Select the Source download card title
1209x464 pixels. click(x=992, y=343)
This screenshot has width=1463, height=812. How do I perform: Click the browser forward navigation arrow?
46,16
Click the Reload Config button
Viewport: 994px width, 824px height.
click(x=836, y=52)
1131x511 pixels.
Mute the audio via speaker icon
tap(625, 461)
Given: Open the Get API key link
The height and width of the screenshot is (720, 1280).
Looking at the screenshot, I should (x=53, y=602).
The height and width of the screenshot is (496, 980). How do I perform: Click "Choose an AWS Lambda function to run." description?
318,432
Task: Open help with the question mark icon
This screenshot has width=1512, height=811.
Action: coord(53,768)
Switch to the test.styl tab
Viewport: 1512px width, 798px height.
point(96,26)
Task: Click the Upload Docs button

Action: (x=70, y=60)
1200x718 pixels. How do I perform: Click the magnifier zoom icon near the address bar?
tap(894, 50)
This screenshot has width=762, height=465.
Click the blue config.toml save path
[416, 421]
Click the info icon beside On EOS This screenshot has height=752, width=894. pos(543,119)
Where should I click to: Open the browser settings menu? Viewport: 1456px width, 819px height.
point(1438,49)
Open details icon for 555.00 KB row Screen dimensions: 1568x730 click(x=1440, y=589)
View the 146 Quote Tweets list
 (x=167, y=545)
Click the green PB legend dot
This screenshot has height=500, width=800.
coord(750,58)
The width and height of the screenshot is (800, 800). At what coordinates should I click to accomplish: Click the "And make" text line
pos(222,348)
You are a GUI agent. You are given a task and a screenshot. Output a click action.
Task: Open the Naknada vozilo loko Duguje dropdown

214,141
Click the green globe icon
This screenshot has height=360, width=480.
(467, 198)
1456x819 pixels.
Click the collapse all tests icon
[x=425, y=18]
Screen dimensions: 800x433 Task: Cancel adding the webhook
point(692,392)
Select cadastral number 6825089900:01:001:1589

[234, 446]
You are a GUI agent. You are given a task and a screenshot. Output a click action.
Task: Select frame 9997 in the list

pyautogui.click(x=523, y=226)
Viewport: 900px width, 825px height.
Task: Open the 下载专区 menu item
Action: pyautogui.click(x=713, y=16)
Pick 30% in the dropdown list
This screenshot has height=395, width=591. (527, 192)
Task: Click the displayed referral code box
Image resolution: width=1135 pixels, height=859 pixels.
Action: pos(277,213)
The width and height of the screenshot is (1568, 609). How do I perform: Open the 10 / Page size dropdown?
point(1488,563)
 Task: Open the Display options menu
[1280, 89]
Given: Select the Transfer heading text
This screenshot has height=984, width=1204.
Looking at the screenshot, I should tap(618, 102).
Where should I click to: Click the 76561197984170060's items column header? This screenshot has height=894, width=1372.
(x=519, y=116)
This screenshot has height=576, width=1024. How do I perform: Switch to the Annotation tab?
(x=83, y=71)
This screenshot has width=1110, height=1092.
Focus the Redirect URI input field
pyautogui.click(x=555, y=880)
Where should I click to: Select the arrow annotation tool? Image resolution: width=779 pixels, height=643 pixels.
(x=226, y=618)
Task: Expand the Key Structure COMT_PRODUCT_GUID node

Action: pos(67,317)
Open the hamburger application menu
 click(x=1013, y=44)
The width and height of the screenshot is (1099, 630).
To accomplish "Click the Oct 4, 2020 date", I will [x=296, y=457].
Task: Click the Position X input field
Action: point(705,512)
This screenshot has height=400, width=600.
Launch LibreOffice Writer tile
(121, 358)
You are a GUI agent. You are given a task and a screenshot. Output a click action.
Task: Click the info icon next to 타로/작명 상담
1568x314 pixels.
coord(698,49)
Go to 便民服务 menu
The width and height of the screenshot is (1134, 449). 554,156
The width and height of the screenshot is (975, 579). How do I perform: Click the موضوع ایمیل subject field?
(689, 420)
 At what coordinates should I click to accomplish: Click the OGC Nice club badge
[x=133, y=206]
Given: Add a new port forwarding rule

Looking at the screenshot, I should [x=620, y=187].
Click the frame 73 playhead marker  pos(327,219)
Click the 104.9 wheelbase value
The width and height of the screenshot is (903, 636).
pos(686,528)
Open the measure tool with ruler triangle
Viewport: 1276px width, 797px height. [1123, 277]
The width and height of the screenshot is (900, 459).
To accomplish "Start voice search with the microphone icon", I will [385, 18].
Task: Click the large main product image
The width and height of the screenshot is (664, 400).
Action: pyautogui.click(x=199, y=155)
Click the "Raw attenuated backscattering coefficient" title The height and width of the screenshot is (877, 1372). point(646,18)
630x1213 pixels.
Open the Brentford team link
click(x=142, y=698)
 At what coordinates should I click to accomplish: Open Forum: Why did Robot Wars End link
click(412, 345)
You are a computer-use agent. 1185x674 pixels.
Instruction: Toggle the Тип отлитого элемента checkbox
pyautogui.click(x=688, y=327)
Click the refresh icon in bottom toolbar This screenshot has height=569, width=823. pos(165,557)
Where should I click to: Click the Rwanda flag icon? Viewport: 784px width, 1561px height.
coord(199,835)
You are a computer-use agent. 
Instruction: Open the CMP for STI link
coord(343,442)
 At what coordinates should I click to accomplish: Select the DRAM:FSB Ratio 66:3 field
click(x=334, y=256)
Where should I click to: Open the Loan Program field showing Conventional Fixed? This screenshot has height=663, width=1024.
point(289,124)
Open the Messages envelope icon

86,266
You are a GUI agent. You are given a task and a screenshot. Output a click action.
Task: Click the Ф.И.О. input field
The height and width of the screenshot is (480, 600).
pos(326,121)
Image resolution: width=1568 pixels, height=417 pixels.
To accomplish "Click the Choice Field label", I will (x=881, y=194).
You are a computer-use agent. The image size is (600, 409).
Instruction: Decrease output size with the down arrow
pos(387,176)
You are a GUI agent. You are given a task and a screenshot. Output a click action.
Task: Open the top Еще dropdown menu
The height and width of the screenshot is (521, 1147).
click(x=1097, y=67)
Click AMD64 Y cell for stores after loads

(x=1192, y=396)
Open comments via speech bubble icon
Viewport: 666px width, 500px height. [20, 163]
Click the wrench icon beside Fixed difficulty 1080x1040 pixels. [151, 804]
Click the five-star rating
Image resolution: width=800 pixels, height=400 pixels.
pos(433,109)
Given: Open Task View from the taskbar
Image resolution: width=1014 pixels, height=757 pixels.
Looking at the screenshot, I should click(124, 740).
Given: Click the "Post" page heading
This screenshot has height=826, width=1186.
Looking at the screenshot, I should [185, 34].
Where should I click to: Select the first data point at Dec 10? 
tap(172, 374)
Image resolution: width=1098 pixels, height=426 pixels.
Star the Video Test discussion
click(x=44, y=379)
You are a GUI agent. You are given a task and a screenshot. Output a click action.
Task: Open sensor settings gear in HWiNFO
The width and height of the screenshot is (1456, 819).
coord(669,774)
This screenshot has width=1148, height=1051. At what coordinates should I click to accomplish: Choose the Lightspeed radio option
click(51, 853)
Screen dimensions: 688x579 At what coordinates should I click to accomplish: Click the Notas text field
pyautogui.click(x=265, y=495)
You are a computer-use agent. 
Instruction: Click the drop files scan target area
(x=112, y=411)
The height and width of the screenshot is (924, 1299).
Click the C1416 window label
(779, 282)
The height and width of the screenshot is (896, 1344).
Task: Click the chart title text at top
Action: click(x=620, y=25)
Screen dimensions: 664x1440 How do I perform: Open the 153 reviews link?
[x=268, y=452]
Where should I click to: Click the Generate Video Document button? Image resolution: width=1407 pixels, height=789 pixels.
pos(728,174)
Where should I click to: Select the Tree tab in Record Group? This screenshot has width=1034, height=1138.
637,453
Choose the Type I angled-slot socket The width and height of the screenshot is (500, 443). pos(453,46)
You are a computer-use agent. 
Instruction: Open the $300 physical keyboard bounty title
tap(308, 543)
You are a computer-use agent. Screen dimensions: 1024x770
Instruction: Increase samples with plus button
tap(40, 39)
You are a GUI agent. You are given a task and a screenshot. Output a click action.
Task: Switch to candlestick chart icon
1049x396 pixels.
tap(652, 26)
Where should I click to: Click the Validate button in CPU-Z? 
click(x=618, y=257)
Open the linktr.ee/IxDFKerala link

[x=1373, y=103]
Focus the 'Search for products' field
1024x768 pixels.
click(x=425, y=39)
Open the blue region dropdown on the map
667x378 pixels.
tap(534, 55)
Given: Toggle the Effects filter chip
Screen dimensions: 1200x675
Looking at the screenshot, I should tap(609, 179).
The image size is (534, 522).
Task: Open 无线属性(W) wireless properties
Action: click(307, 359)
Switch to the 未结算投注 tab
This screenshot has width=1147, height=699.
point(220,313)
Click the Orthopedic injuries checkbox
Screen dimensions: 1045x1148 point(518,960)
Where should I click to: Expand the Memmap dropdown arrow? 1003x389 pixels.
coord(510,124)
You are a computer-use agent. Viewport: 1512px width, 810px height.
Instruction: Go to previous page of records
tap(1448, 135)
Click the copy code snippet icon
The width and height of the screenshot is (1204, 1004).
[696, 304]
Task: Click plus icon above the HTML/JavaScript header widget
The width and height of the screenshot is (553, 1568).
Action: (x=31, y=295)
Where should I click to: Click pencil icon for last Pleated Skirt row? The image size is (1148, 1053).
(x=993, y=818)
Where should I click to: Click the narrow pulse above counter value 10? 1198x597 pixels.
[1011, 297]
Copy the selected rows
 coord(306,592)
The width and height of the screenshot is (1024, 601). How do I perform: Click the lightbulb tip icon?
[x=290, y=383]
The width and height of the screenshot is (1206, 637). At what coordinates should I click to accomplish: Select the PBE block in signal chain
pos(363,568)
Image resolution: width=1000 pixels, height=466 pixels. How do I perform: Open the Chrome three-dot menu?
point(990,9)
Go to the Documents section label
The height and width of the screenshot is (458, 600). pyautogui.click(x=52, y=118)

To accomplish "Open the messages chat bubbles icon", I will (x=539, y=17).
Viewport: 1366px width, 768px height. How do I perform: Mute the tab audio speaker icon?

▬▬▬▬▬▬▬▬▬▬

INSTRUCTIONS TO FOLLOW »
Output the lines from the line containing "Where should I click to: Select the arrow" to the line containing "click(x=1013, y=44)", including both, as a JSON list of strings with one string per line and blank lines omitted.

RESPONSE TO THIS TASK »
[
  "Where should I click to: Select the arrow annotation tool? Image resolution: width=779 pixels, height=643 pixels.",
  "(x=226, y=618)",
  "Task: Expand the Key Structure COMT_PRODUCT_GUID node",
  "Action: pos(67,317)",
  "Open the hamburger application menu",
  " click(x=1013, y=44)"
]